Work task: Please write what comes next in the play review, picking up after its final sentence.

In this, it sometimes gives off the stink of masochism. There are only so many times you can watch sweet Eddie cheerfully try to feed an ungrateful family his non-gluten-free dishes without beginning to feel that he is wallowing in his punishments. But perhaps that’s what Hunter wants to explore. (I don’t know to what extent the play may be autobiographical; Hunter is gay and grew up in small-town Idaho, but he escaped.) The secondary stories are more explicitly about the unlikelihood of repair. One waiter is a “former” meth addict whose theory of recovery seems to be a hair of the dog that bit you. Another waiter’s wife is a willful alcoholic. Her 17-year-old daughter throws up most of what she eats but says she is not bulimic because she’s not doing it out of concern for her weight. (She’s upset about the chemical and capitalistic implications of modern food production.) And the girl’s grandfather, whose hardware store was another casualty of American mallification, is now slipping into the relative comfort of dementia. “Lucidity is overrated,” he says.

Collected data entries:
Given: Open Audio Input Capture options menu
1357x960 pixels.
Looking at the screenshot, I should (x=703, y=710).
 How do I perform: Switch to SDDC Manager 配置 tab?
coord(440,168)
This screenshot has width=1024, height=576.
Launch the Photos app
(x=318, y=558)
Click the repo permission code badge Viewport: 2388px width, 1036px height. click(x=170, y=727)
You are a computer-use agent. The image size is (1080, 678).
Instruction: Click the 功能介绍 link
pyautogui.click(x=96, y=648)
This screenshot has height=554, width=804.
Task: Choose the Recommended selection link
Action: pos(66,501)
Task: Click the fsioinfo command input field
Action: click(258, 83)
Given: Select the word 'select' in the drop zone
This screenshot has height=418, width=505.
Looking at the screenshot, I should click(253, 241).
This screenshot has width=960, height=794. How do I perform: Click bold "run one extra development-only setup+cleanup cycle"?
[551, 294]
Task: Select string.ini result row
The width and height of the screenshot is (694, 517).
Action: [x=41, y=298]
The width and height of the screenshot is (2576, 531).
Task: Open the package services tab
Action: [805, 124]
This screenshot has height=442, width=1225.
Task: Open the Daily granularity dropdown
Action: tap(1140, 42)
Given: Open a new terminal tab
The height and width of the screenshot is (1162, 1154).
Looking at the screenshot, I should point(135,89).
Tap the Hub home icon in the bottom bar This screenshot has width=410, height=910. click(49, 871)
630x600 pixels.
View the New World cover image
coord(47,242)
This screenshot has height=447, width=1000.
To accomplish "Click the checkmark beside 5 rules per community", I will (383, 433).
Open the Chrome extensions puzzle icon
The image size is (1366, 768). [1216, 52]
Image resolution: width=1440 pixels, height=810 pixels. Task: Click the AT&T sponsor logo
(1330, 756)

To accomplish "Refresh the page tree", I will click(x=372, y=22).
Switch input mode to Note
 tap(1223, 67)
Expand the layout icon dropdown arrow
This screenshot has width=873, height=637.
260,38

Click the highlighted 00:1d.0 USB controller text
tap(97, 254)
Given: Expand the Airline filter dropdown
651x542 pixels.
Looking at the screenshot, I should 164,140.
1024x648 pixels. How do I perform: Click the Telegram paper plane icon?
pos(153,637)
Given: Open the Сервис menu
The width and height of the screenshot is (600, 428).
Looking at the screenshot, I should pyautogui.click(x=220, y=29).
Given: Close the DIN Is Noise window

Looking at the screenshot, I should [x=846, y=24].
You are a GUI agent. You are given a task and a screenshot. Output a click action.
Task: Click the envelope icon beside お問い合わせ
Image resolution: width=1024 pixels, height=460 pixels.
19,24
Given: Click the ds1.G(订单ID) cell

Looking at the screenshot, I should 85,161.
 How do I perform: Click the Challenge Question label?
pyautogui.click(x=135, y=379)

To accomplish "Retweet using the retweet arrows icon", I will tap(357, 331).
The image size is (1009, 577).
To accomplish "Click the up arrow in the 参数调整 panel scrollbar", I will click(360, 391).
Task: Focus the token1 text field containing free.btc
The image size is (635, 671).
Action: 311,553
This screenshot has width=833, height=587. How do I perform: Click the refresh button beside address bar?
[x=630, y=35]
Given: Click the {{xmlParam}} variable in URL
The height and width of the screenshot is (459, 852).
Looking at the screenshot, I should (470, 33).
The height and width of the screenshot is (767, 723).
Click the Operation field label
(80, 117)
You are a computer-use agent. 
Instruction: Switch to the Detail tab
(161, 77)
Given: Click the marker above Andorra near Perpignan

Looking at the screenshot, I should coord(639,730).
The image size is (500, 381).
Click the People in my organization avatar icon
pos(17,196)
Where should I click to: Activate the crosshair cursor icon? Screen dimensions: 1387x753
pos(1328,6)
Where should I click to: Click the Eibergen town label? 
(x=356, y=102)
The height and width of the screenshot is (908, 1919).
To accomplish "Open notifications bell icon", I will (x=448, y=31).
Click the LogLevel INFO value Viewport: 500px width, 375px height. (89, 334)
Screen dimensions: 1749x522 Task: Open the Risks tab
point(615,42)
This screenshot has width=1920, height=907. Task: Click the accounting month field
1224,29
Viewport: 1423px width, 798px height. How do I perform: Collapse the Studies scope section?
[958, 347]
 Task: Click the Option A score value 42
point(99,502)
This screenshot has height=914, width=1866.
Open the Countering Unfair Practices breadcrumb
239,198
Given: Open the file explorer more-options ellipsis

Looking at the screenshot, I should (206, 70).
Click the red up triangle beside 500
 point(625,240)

Response for this exercise:
Having all this family dysfunction in one room, along with the perfectly replicated hideousness of scripted foodspeak — “You want the Zuppa Siciliana or the Zuppa Tuscana?” — makes clear Hunter’s intention of drawing a parallel between the two types of disaster. What Nick did literally to save himself, Doris did figuratively: cut and run. It’s also what Eddie’s corporate masters are doing. And it’s no accident that the one character who seems to have the emotional wherewithal to survive this and any forthcoming economic downturn is someone whose parents both died when she was 12. Hunter is asking us to look at the collateral damage caused by saving oneself at the expense of others, whether at the scale of the national economy or the people sitting across the table at dinner. When Nick’s well-meaning wife tells Eddie what everyone else already knows — “Maybe it’s not worth fixing” — she means the restaurant. But we cannot help hearing a devastating comment on the family and the city, if not the country, as well.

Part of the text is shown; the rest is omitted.